[begin EXCERPTED PASSAGE]

What has changed and how will it affect me?

We have always used cookies to provide a secure and efficient website experience for our customers. As part of a change in legislation, all websites in Europe are now required to provide additional information on what cookies are, and how and why they are used.

We must now provide individuals with the ability to:

  • Understand what cookies your site sets and what they are used for
  • Provide their consent via a third-party plug-in (i.e. OneTrust, TrustArc). They need to have control over what is placed on their PC – they need to opt-in rather than opt-out

This means that your website tracking could and is likely to reduce as users decide what they do or don’t want recorded about their online behaviour. Some providers will be able to provide you with a report on how many people have accessed your website and have not accepted the cookies.

What’s next?

[end EXCERPTED PASSAGE]

• **ACTIONS TO TAKE**:
[1] From the passage on website cookie rules, extract the text starting at "What has changed" and ending at "accepted the cookies.".
[2] Continue the passage on website cookie rules from the point where it stops.

[begin RECORDS]

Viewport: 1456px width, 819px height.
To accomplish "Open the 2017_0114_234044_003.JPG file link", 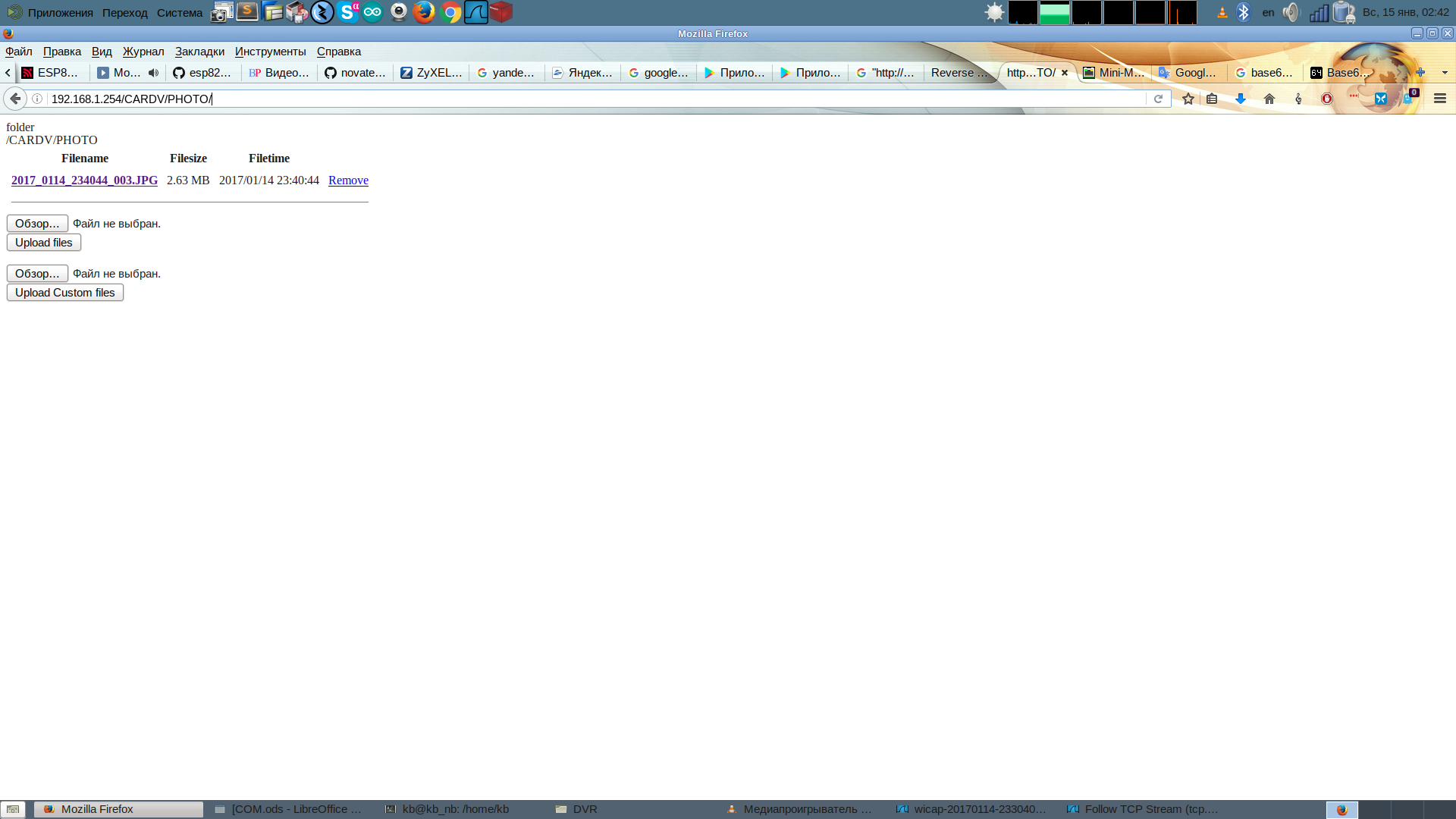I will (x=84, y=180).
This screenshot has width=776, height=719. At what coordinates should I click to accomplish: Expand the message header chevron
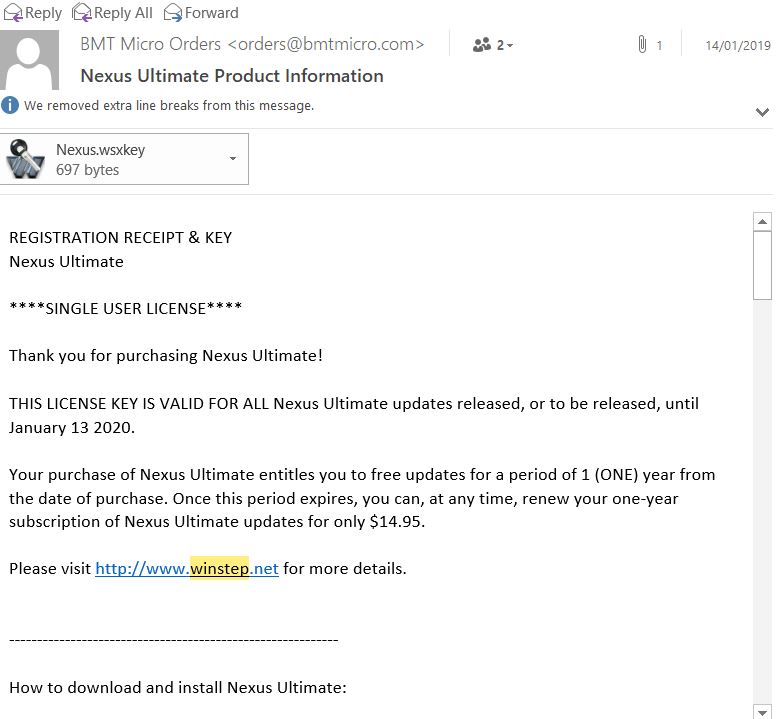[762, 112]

[end RECORDS]
[begin RECORDS]

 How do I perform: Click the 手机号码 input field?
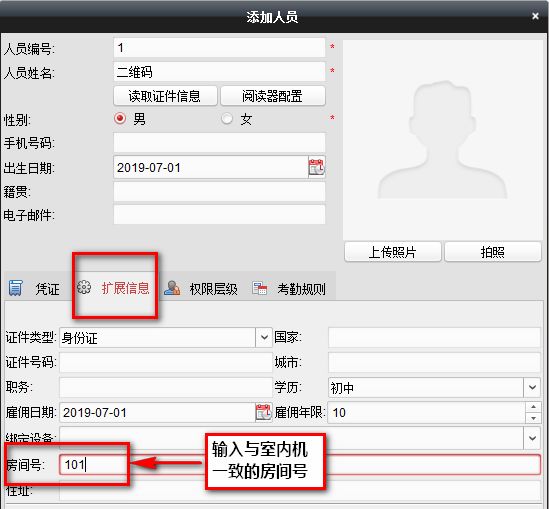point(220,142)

[end RECORDS]

• **RESPONSES**:
[1]
What has changed and how will it affect me?

We have always used cookies to provide a secure and efficient website experience for our customers. As part of a change in legislation, all websites in Europe are now required to provide additional information on what cookies are, and how and why they are used.

We must now provide individuals with the ability to:

  • Understand what cookies your site sets and what they are used for
  • Provide their consent via a third-party plug-in (i.e. OneTrust, TrustArc). They need to have control over what is placed on their PC – they need to opt-in rather than opt-out

This means that your website tracking could and is likely to reduce as users decide what they do or don’t want recorded about their online behaviour. Some providers will be able to provide you with a report on how many people have accessed your website and have not accepted the cookies.

[2]
If you have opted for an SJP Partner website, you will notice a cookie consent manager will be added to your site. There is no further action required from yourselves. If a user needs to amend their cookie preferences at any time, they can do so by clicking on the ‘cookie preferences’ link in the bottom left-hand corner of the site.

If you have a bespoke website, there are a large range of companies that can provide a third-party plug-in to support the new cookie policy. Please make sure any web developer you use for your bespoke site is knowledgeable about this and can ensure you a compliant solution as part of your website build and management. We would encourage you to get a cookie consent manager uploaded as soon as possible as the ICO are starting to fine companies are not adhering to regulations.

Please note – this is a legal requirement and cannot be removed.